A implantação e manutenção de iniciativas previstas na lei que institui a Política Nacional de Resíduos Sólidos devem exigir investimento de pelo menos R$ 6,1 bilhões nos próximos quatro anos. O valor é uma estimativa da Associação Brasileira de Empresas de Tratamento de Resíduos (Abetre).
Entre as medidas estão o sistema de logística reversa, em que as empresas de eletroeletrônicos, pilhas e pneus terão de dar destinação adequada para itens usados e a elaboração de plano nacional, estadual e municipal que indique a situação atual, proposição de cenários e estabelecimento de metas e programas para o setor.
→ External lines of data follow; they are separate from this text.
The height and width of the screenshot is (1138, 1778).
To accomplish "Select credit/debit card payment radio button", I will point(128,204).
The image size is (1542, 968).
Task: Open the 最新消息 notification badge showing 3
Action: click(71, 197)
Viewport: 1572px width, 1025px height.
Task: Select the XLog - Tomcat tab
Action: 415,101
A lei também prevê o fim dos lixões nos Municípios, além da proibição de lançamento de resíduos sólidos ou rejeitos a céu aberto, a estada de habitantes e animais nas áreas de disposição final do lixo e a importação de resíduos sólidos perigosos e rejeitos.
No entanto, a maior expectativa é que a lei provoque mudanças na forma como a sociedade lida com o lixo. Para Ziulkoski o novo marco regulatório deve promover uma nova cultura social de responsabilidade conjunta em relação ao lixo que deve ser incentivada por meio de campanhas educativas. Como na determinação da coleta seletiva, por exemplo.